Sonntag , 25. Oktober 2020
Daniel Freiherr von Lützow, Vizevorsitzender des Brandenburger Landesverbands der AfD. Quelle: imago images/Christian Spicker

Brandenburger AfD will sich juristisch gegen Beobachtung wehren

Der Brandenburger Verfassungsschutz beobachtet den Landesverband der AfD fortan. Das will dieser aber nicht hinnehmen. Vizevorsitzender Daniel Freiherr von Lützow kündigt an, dass die Partei juristisch dagegen vorgehen will und gibt sich siegesgewiss.

Potsdam. Die Brandenburger AfD will juristisch gegen die Beobachtung des Landesverbands durch den Verfassungsschutz vorgehen. „Wir werden juristische Schritte bestreiten und wir sind uns sehr sicher, dass uns die Richter Recht geben werden“, sagte der Vize-Landesvorsitzende Daniel Freiherr von Lützow am Montagabend nach einer Sitzung des Landesvorstands der Deutschen Presse-Agentur.
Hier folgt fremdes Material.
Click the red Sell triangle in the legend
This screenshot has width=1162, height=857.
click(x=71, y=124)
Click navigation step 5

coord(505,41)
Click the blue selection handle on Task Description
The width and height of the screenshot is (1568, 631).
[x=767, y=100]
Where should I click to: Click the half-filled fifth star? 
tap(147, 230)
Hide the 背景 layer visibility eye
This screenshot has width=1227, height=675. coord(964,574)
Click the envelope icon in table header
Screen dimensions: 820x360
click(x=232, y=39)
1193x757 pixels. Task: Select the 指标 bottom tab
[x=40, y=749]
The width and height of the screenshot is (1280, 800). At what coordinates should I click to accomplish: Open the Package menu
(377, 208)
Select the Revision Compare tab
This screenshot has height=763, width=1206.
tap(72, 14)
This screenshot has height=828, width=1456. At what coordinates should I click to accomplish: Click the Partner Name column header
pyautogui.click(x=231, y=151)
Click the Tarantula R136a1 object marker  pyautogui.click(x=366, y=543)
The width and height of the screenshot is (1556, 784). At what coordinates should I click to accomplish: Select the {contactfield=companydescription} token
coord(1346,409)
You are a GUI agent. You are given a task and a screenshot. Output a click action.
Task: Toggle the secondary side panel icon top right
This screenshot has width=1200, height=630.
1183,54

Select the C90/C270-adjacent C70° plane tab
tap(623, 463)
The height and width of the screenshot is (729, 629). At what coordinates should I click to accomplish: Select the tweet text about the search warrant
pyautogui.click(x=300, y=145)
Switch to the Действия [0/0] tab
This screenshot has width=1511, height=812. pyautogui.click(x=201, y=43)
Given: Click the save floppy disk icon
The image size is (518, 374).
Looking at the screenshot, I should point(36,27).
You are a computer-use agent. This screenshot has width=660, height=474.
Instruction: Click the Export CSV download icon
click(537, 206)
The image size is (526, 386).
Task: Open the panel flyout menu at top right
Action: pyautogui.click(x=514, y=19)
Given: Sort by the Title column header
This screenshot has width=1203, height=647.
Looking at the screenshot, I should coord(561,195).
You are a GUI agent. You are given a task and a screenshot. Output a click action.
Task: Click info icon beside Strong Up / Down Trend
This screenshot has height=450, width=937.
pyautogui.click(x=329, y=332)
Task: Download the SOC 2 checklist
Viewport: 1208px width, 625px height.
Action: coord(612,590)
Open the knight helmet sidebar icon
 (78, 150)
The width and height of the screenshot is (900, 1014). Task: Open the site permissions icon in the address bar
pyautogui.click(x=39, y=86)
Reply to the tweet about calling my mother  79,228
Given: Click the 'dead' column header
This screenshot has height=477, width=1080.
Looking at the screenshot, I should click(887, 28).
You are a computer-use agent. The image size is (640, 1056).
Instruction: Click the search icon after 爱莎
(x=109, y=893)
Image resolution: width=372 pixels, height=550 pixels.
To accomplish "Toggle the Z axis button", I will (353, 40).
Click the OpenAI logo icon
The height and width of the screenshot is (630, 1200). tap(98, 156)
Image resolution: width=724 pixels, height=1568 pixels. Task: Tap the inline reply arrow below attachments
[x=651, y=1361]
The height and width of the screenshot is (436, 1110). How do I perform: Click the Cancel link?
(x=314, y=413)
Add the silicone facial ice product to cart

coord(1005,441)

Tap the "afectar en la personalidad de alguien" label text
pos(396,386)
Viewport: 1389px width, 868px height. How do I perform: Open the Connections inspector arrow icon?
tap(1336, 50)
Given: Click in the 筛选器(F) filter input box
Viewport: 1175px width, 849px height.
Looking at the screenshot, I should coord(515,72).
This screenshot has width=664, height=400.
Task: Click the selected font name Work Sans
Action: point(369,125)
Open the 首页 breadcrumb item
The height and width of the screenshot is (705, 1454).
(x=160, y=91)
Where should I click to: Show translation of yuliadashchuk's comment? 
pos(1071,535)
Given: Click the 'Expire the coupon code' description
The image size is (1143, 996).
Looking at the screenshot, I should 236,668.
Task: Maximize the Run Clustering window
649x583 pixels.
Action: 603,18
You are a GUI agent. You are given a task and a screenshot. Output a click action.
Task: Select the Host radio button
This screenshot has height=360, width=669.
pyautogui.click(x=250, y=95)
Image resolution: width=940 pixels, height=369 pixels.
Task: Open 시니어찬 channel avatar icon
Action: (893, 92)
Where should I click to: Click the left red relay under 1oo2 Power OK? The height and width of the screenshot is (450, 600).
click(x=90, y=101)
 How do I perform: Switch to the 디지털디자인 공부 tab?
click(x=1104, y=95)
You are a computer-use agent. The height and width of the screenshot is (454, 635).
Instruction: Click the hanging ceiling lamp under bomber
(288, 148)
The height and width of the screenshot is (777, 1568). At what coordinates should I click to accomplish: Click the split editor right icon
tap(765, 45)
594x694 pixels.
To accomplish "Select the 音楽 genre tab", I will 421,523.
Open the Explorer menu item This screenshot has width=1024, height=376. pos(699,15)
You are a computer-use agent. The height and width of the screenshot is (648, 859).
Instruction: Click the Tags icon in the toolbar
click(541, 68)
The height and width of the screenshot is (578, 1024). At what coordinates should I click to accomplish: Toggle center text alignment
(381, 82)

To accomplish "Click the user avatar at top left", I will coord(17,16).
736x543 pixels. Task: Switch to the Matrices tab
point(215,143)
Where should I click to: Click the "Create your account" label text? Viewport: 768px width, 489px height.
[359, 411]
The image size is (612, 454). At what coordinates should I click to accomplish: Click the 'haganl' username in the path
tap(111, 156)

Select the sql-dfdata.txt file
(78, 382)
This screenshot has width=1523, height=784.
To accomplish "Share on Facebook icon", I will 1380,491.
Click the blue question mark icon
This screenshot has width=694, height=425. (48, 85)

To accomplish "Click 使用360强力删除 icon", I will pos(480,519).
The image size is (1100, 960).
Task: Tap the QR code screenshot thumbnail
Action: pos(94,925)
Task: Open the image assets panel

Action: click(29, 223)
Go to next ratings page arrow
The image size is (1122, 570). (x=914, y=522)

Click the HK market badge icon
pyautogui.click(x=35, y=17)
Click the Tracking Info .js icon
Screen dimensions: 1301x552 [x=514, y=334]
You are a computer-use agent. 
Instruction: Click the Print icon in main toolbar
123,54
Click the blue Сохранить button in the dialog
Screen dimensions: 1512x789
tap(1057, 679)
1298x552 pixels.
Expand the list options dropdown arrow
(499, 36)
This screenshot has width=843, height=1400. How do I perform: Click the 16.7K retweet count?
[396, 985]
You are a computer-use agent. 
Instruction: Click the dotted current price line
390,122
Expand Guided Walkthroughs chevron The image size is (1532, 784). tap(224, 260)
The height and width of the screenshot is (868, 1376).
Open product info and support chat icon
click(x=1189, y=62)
Die Sachlage und die konkreten nächsten Schritte sollten nun von einer Rechtsanwaltskanzlei geprüft werden.

Am Dienstag sollen die Mitglieder detailliert über die Pläne des Vorstands informiert werden. Der Landesverband setzt dabei unter anderem auf die rechtliche Einschätzung des AfD-Bundestagsabgeordneten Roman Reusch. Der 66-Jährige war vor seiner Wahl in das Parlament leitender Oberstaatsanwalt in Berlin.

Von Lützow spricht von politischem Kalkül

Der Brandenburger Verfassungsschutz hat die AfD in dem Bundesland unter Beobachtung gestellt. Das sei nach längerer Prüfung geschehen, teilte das Innenministerium in Potsdam am Montag mit. Formal stufte der Verfassungsschutz den Landesverband als Verdachtsfall ein.

Von Lützow hält die Entscheidung für politisches Kalkül. “Wenn man hergeht und sagt, wir ziehen das politische Schwert Verfassungsschutz und stellen die politische Opposition kalt, dann ist das für mich sehr undemokratisch”, sagte er dem Inforadio des RBB.